In general, the CIA (or any other intelligence organization) cannot be counted on to prevent terrorist attacks by highly developed clandestine organizations, such as al-Qaeda. This is the unwelcome truth that Gertz and many other critics do not seem to grasp. Clandestine structure - with its compartmentation, redundancy, cut-outs, covert communications, codes, operational tradecraft, fronts, deceptions, and so on - is designed to get things done without being detected. And these techniques work, which is why every sophisticated intelligence organization in the world uses them. Unfortunately, terrorists are using them, too. The US Intelligence Community will certainly be able to foil some terrorist operations, and this is of no small consequence. But others will get through, thanks to the effectiveness of clandestine structures. The world will be safe from al-Qaeda when al-Qaeda is defeated, and not before.

Putting generalities aside, what about the specific case of 9/11? In light of the information that was actually available to the Intelligence Community at the time, were the attacks on the Twin Towers and the Pentagon preventable?

Gertz believes they were. He describes leads that were not pursued, intelligence not shared, and warnings unheeded. He chronicles America's half-hearted response to the threat from Osama bin Laden, going back to the mid-1990s, when al-Qaeda's terror campaign against the United States began. It is difficult to dispute the facts Gertz assembles.[3]

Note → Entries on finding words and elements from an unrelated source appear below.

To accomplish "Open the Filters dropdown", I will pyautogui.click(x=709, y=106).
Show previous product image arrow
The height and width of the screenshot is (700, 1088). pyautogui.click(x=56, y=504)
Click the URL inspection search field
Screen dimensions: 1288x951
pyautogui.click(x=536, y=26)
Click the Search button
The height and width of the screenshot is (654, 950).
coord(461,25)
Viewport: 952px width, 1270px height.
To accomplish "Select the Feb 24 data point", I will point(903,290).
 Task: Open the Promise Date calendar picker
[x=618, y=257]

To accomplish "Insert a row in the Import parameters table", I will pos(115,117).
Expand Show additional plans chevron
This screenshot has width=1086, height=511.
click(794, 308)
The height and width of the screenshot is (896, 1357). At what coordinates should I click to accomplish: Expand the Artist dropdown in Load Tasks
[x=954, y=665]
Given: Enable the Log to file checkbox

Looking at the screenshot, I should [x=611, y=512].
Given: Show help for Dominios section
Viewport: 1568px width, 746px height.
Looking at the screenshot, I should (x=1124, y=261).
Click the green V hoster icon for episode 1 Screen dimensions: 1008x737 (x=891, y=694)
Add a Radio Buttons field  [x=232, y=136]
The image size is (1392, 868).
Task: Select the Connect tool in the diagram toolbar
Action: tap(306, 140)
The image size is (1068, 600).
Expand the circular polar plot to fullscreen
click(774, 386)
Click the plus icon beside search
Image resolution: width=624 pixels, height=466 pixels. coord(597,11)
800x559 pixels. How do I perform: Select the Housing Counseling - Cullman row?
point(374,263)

However, given the myriad and conflicting demands placed on the Intelligence Community (particularly the CIA) before September 11, coupled with the woefully inadequate resources at hand to address those demands, it seems unreasonable to look back with 20/20 hindsight and claim the Intelligence Community should have conducted its business as though it had been tasked with nothing else than counter-terrorism. DCI George Tenet gave Congress and the President ample and repeated warnings about the threat from al-Qaeda, but neither the Clinton nor the Bush administrations (prior to 9/11) chose to focus their intelligence resources on Osama and company. The Intelligence Community does not set national policy. When all is said and done, it follows orders.[4]

On the other hand, there are some (by no means all) experienced intelligence officers who have looked at the evidence available to date and have concluded that the 9/11 attacks could have been prevented. "Of course there was an intelligence failure," said one former senior official of the CIA's Clandestine Service. "If the Community were working the way we always said it did - information sharing, and so on - it would have acted on the intelligence available and would probably have stopped the 9/11 hijackers." The truth is that no one knows yet, and a definitive answer to this question may ultimately rest with the historians.

Notes

[1] Bill Gertz, Breakdown: How America's Intelligence Failures Led to September 11 (Washington, DC: Regnery Publishing, 2002).
[2] Ibid., p. 166.
[3] See especially Chapter 1, "The Osama File," and Chapter 2, "The Loud Bang No One Heard."
[4] An exception is the State Department's Bureau of Intelligence and Research, which is part of the Intelligence Community and does have a small policy-making role.